We nearly did, because I just had hiccups and they were quite violent,
so luckily we're all good now, so I can start.
We do have a problem though, and that is,
the most important relationship we have in our lives
is the one we have with ourselves and we are not taught about it.
I want to challenge you to think about
if we were taught how to look after ourselves using self-care,
could we help enrich our lives, make us happier,
combat our insecurities and enable us to reach our full potential?
For example, have you ever blamed your body?
"Oh my god, that dress is so cute!"
"I can't wear it, I'd have rolls."
"I know why he didn't call me back.
It's because I put on ten pounds last week.
Damn those burittos!"
(Laughter)
The thing is,
body image is often associated with teenage girls.
But in fact, men and boys are affected too.
Eating disorders and mental health can affect anyone
at any age, at any time.
And that's why this is so important to me
and why we are here today connecting with you all.

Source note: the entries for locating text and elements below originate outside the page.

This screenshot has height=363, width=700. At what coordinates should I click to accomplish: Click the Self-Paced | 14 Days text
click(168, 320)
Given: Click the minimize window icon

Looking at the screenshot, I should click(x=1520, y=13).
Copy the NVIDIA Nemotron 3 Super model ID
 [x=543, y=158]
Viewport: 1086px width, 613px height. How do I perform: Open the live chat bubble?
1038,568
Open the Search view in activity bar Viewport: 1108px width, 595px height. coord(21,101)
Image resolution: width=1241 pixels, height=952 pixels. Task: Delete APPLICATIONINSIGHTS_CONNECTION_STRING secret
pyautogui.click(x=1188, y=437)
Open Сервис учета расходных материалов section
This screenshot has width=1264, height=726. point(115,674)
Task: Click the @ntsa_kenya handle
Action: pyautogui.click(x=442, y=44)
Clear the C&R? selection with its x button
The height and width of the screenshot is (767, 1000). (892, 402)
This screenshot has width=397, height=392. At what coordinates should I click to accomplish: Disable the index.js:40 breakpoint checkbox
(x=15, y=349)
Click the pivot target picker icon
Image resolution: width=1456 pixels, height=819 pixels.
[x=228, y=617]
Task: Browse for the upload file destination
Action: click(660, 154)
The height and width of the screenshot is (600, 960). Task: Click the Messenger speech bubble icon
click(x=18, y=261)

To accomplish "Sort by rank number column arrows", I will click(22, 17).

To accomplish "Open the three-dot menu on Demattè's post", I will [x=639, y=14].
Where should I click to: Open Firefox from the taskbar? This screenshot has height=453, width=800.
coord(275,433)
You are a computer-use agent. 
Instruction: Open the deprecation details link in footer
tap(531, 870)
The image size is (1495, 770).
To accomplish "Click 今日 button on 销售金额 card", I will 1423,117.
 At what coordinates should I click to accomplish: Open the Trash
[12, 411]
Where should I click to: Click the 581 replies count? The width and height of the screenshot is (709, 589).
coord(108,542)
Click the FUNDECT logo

So many guys now are going to the gym and they're even abusing steroids,
because maybe their selfies would get more likes
if they had a six pack of abs, not beer.
(Laughter)
I know that when I was younger, I would look in that mirror
every single day, and hate what I saw.
"Why don't I have a thigh gap?"
"Why does it look like this thigh ate the other one?"
(Laughter)
"Ugh, more pimples? Are you kidding me?"
"I hate myself."
And that's so sad,
because I can't get those years back
of self-loathing, calorie obsession, and jealousy.
So I decided to use those experiences that I've had,
to gain a better understanding of the relationship I have
with my body and myself.
And by practicing self-care, I was able to change my life.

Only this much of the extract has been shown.